Judging from all the cinnamon and vanilla showing up in the Sound these days, it looks like I’m not the only one eating too many cookies. Researchers are UW have been testing the treated sewage at the Magnolia plant and found that cinnamon, natural vanilla, and artificial vanilla levels went up between November 14 and December 9.
The spike in natural vanilla suggests that people are staying away from the fake stuff in pretty large volume. “Using benchmarks from a published scientific study, they were able to estimate that people in Seattle and a few outlying areas served by the sewage plant scarfed down the daily equivalent of about 160,000 butter- or chocolate-chip-type cookies and about 80,000 cookies containing cinnamon during the Thanksgiving weekend [P-I].”
This makes for all sorts of interesting problems.

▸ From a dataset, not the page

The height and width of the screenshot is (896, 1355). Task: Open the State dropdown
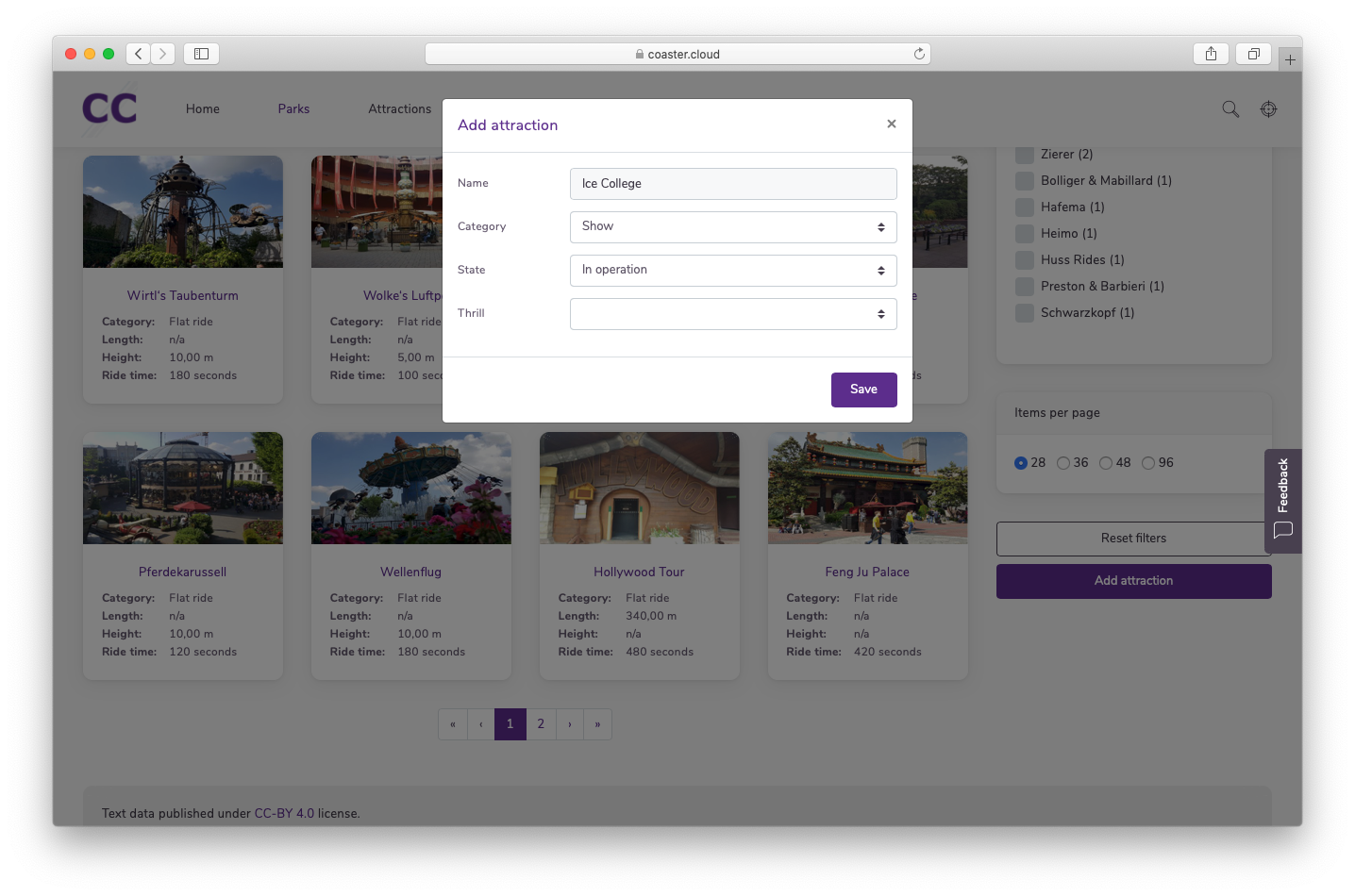coord(733,271)
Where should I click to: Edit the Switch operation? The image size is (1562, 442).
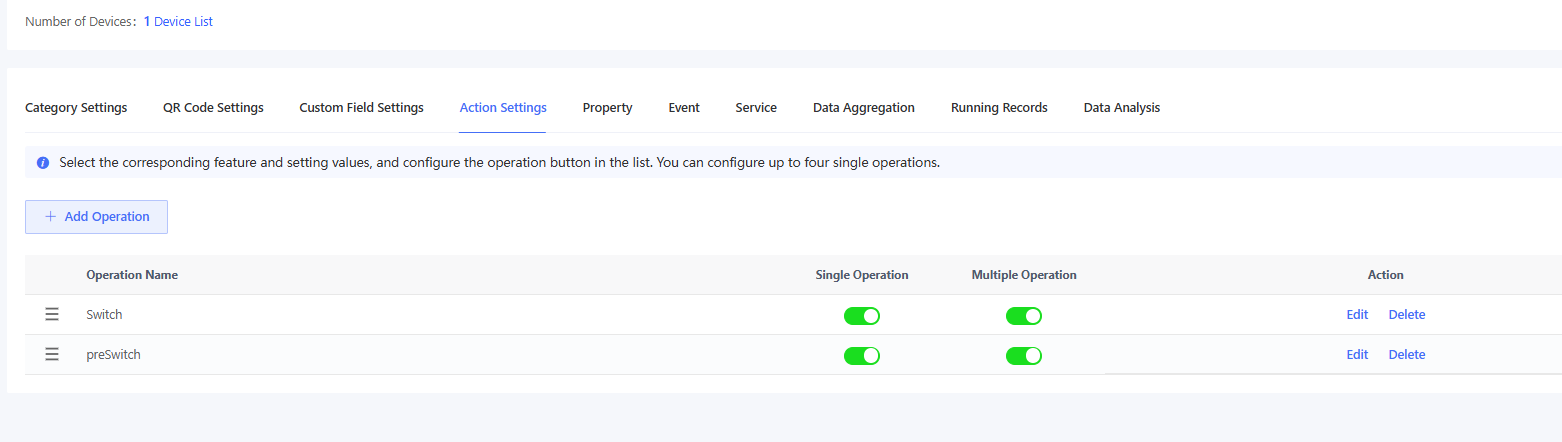(1356, 315)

Fish, for example, rely heavily on their sense of smell to eat and navigate. What if salmon don’t like cinnamon? And while vanilla is pretty friendly, antidepressants and antibiotics and pretty much everything else enter the water system the same way. What are those chemicals doing to Puget Sound?
What King County will do with the study is anyone’s guess, since it’s not like the general idea of the findings is anything new. I intend to make some zucchini-apple bread this week, though, so I hope the fish aren’t tired of cinnamon quite yet.